Purchase Invoice question? Owners Equity missing


I noticed today that the Purchase Invoice screen does not include the “Owner’s Equity” account in the “Accounts” dropdown list. If this a bug or by design?

It is very possible for a purchase to include both legitimate business and personal items.


I think it’s a more correct way to account this registering the debt to a supplier and then converting it to equity via journal entry. This also due to the fact that, by law, you should sign a contract and have an assessment of the gods to convert it to equity


This is by design, not a bug. Go back to fundamental accounting.

A purchase invoice debits an asset or expense account (like Inventory on hand or Computer equipment) and credits a liability account (Accounts payable or whatever account you have assigned the supplier to). In other words, it records the increase in something the business owns (inventory) or an expense of the company (computer parts) and a balancing increase in what the company owes the supplier. The debit account is what you are selecting from the dropdown list. (In the case of inventory, that choice is fixed by the inventory item definition.) The credit account selection is automatic and cannot be changed. It is determined by the supplier’s profile.

If you try to record a personal purchase with a purchase invoice, the company would not own the item, so it would not be appropriate to debit any account representing ownership of it by the company. So, it cannot post to Inventory on hand and it cannot post to an expense account implying ownership like Computer equipment. Likewise, the company does not owe the supplier for the item, you do personally, so it is not appropriate to post the credit to Accounts payable. Yet if you could choose Owner’s equity on a purchase invoice as the debit account, both these things would happen.

Does that mean you cannot buy personal goods or services through the company? No. You have choices:

  • Record the purchase invoice as you normally would, thereby buying the item for the company. Then, personally pay the company to buy the item from the company. Enter an ordinary receipt to record the sale to yourself.
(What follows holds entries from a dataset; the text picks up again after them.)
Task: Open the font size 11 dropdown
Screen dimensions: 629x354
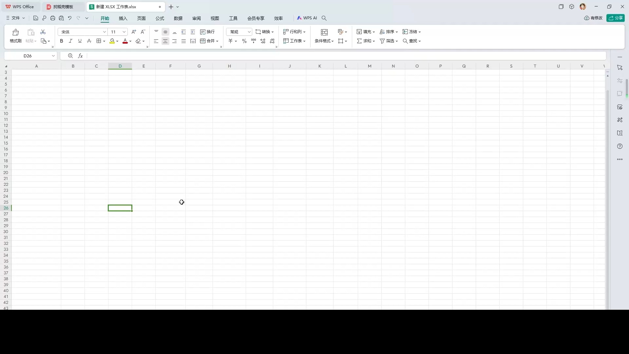Action: point(124,32)
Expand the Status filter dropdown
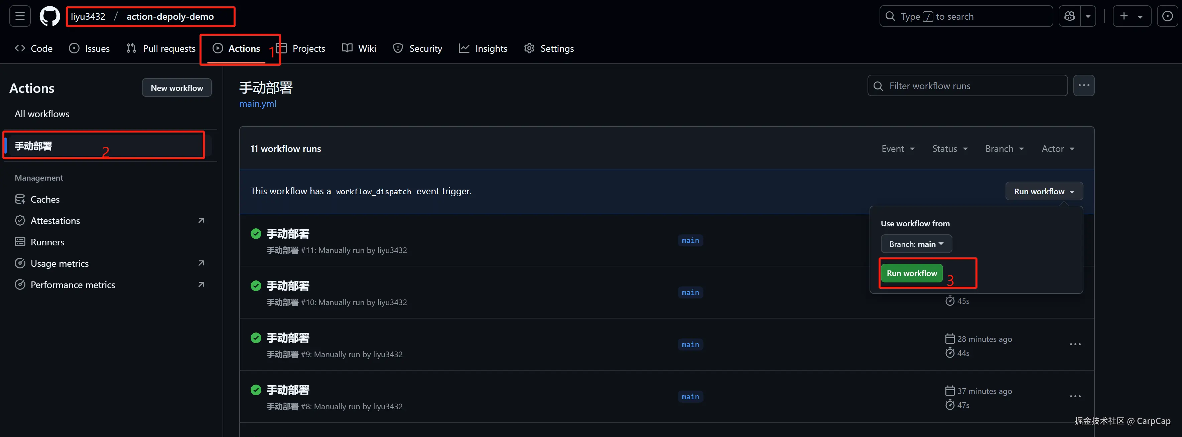Viewport: 1182px width, 437px height. click(949, 149)
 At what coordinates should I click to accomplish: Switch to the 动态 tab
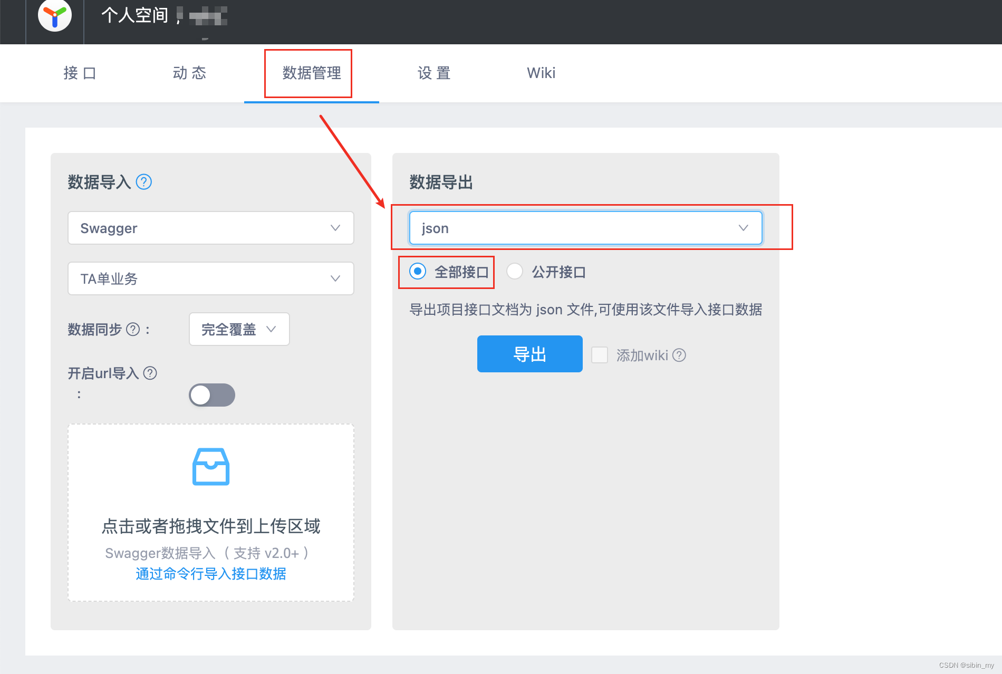tap(189, 73)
For this approach, you must actually give money to the company.
  • Buy the item directly with a payment transaction rather than a purchase invoice. Allocate the transaction (and thus the debit) to Owner’s equity, which is allowed. This reduces your investment in the business and is equivalent to an owner’s draw. It would be as though you drew equity from the company and paid the supplier yourself.
  • Buy the item with a purchase invoice. Then use a journal entry to buy it personally from the company. Debit Owner’s equity and credit the asset or expense account where you posted the purchase originally. This is equivalent to taking a draw in equivalent goods or services.

You may have noticed that these options accomplish the same thing as being able to allocate the debit side of a purchase invoice transaction to Owner’s equity in the first place. But the prohibition on doing so directly prevents the overall process from mistakenly being abandoned half way through. There can be no incomplete or incorrect transactions, even temporarily.


If you enable the “Capital Accounts” tab and create at least one capital account you can then select these capital accounts in a Purchase invoice



Not to put a to finer point on it, but your entire ramblings is garbage - so to keep it simple

You use a tax agent to do your business and personal tax returns, but they charge you for both on the one invoice which is addressed to the business, so you create a “Drawings” account under Equity (1) which becomes selectable on the Purchase Invoice (2)

(1) 0000000%20Bug%201 & (2) 0000000%20Bug%202

Then you process the invoice by splitting the allocations over two lines - P&L Accounting & Drawings accounts


Thanks @Tut. Was hoping for something a bit more streamlined. I understand what you are saying though.


Thanks @Brucanna. This is exactly what I was looking for and works perfectly for my specific needs.


@ccs, the shortcoming of @brucanna’s approach is that it doesn’t answer your question of how you get the transaction to Owner’s equity. For that, you need more or different entries, as I originally explained in my garbage ramblings.

What @Brucanna suggests is creating one-third of a normal capital account structure, that is, only the Drawings subaccount. @generalegend had already suggested using a capital account, which would have automatically created the Drawings subaccount. And, of course, that works just fine. But an Owner’s equity account suggests you are a sole trader/proprietor, and a capital account is not actually necessary.


@Tut - I understand your points… As a sole proprietor, I think the solution offered by @Brucanna will work for me as it allows me to handle everything needed while entering the purchase invoices.